Ronald Reagan understood this.
"Socialists ignore the side of man that is the spirit. They can provide you shelter, fill your belly with bacon and beans, treat you when you're ill, all the things guaranteed to a prisoner or a slave. They don't understand that we also dream."
Strat
Progressivism (aka US 'Liberalism'): Ideas so good they need a police/surveillance-state to enforce.
Wrong on it's face.
Here's why. The private sector industries & businesses sold their products and services to the government. They could provide those products and services because they had invested private capital into the necessary land, facilities, machines, labor, etc, etc with which to perform such tasks and provide such products The government was and is simply another customer.
No, you're wrong.
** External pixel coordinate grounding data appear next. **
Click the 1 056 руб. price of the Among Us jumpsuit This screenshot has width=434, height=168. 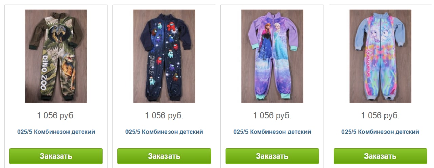(x=164, y=116)
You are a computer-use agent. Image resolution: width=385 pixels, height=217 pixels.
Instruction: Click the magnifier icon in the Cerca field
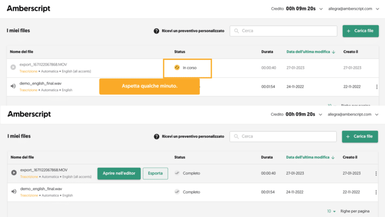pyautogui.click(x=236, y=136)
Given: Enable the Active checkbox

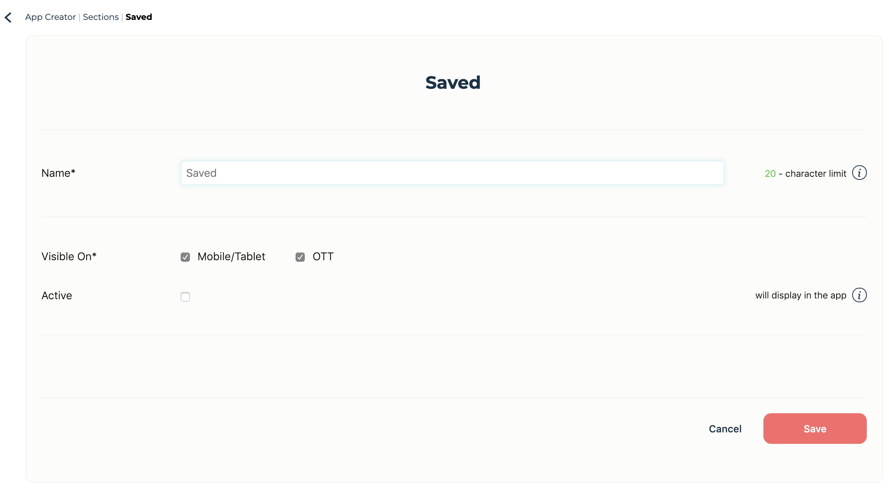Looking at the screenshot, I should pyautogui.click(x=185, y=297).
Those are not "private sector industries and businesses"
NASA put out the contract. All that capital and research wouldn't have been done, or would have been done differently, if the government didn't create the demand.
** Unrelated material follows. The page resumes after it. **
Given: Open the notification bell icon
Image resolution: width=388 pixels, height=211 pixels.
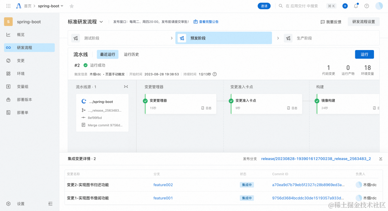Looking at the screenshot, I should [356, 6].
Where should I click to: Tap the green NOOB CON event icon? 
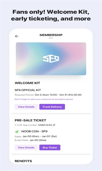pyautogui.click(x=17, y=131)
Government is not "just another customer". You said it yourself. Government has no wealth or capital. It only takes from some to give to others.
Those so called private companies are those "others". They didn't earn money by performing work that fulfills free market demand. They accepted money from government to fulfill artificially inflated demand. They're not private companies. They're accomplices to government. At best, they're willing slaves who answered "how high" when government said "jump"
Socialism kills people's spirit and hope. They can never rise above their station. They can never use genius, hard work, and innovative ideas to build a business out of a garage, and get rich and fund charities, etc while opening whole new technology horizons for millions.
Wrong on its face, and appealing to authorities and quotes won't help you.
People can rise under socialism. It just requires different and additional skills to advance in a socialism economy. Yes, I'm talking about sucking up to The Party members. I'm talking about bribing. You may have moral objections to them, but from a practical standpoint, they're merely another set of tools and skills that work. They work even in capitalist societies.
That too is part of the human spirit. Again, you may think those qualities are undesirable, but because these qualities exist, human spirit is much more resilient than you portray
I will borrow one of your quotes simply to show how the human spirit is more than you portrayed. Why yes, we do dream. We dream of empire. We dream of conquest (veni, vidi, vici). We dream of subjugation (vae victis). We dream of glory, which can be as simple as being better than the other guy at moving a ball down the field, to making the other guy die for his country.
I'm not saying this to spite the human spirit or praise socialism. I am actually praising the human spirit as being stronger than any -ism to kill.